- [Tujuan]:
1. Sebutkan semua benda dalam teks dokumen yang disebut berada di kamar narator atau diselipkan di tempat tidurnya.
2. Salin dengan tepat bagian teks dokumen mulai dari "Kami Yang Tidak" sampai dengan "tempat tidur.".

Kami Yang Tidak Sempat Menjadi 'Kita'
4 Februari 2018, 10:33 PM
Aku tidak bisa tidur.
Pilihannya cuma dua, membaca
atau menulis sesuatu.
Aku
sedang tidak tertarik membaca wattpad, apalagi membaca ulang novel-novel yang
ada di kamarku; jadi aku meraih pulpen dan buku yang sengaja kuselipkan di
tempat tidur.
![]() |
pexels.com |
Di
kepalaku terbayang seseorang dari masa lalu. Seorang teman baik yang pernah
kusakiti hatinya karena memberikan jawaban yang tidak ia harapkan. Aku masih
ingat jelas saat itu, bahkan hari-hari sebelum hal itu terjadi, bagaimana kami
cukup akrab hingga membuat kekasihku yang sesungguhnya saat itu cemburu.
Hari-hari di mana aku menikmati momen ketika dia mengambil tempat duduk di
sebelahku dan mulai menyanyikan lagu. Aku selalu suka caranya bernyanyi sambil
memetik gitar, bagiku itu hiburan yang melegakan.
Aku
senang dengan caranya memperlakukanku. Membuatku berpikir, begitulah seharusnya
perempuan diperlakukan. Usai menjalin hubungan dengan seorang yang kasar dan
hobi memperlakukanku seperti sampah, dia seolah hadir menawarkan tempat
berteduh yang nyaman. Aku ingat, siang itu dia menghampiriku dan berkata, “Mana
si monyt itu?

- [Data Tercatat]:
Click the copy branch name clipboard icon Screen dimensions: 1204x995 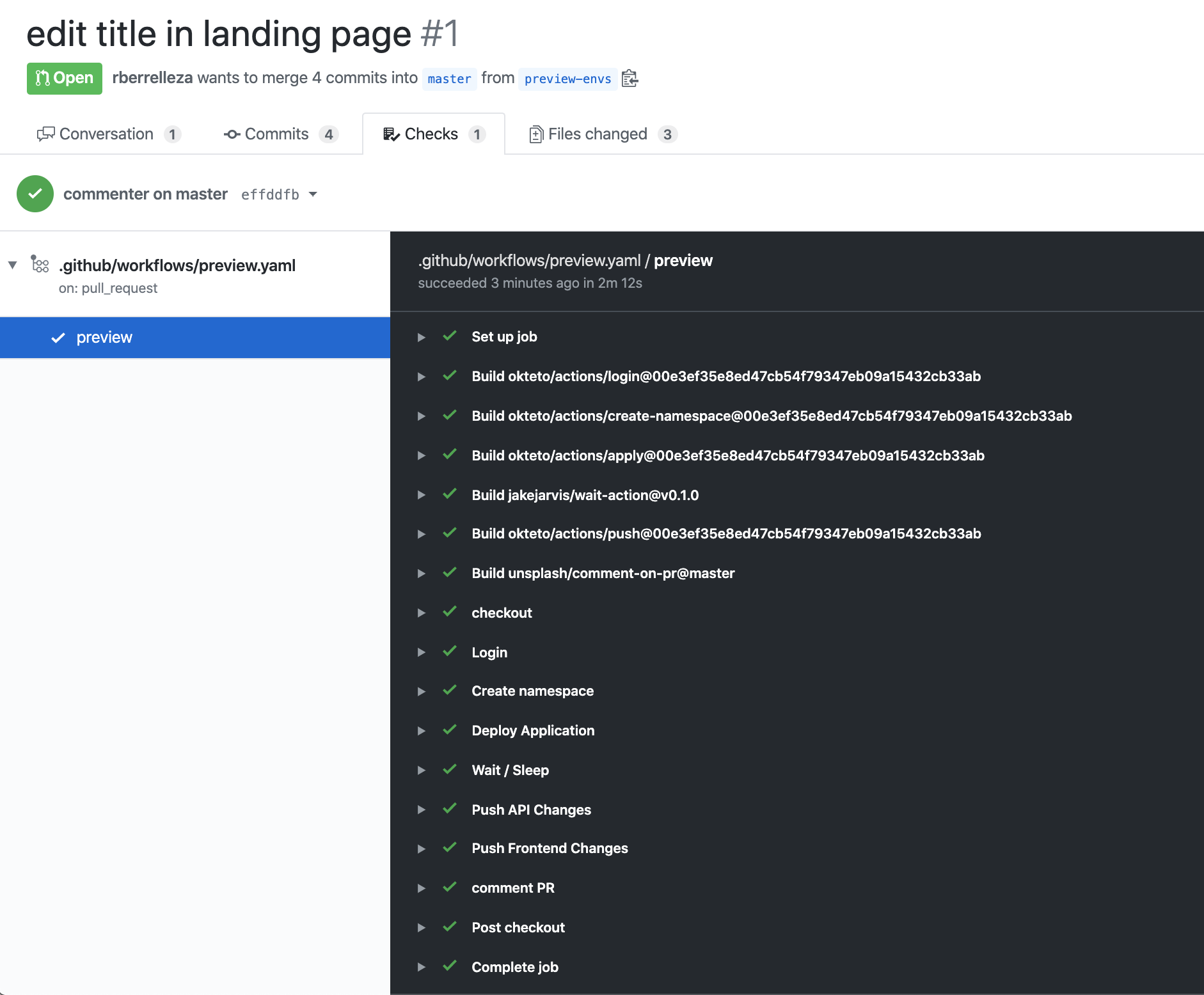tap(630, 78)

- [Hasil Setiap Tugas]:
1. novel-novel, pulpen, buku

2.
Kami Yang Tidak Sempat Menjadi 'Kita'
4 Februari 2018, 10:33 PM
Aku tidak bisa tidur.
Pilihannya cuma dua, membaca
atau menulis sesuatu.
Aku
sedang tidak tertarik membaca wattpad, apalagi membaca ulang novel-novel yang
ada di kamarku; jadi aku meraih pulpen dan buku yang sengaja kuselipkan di
tempat tidur.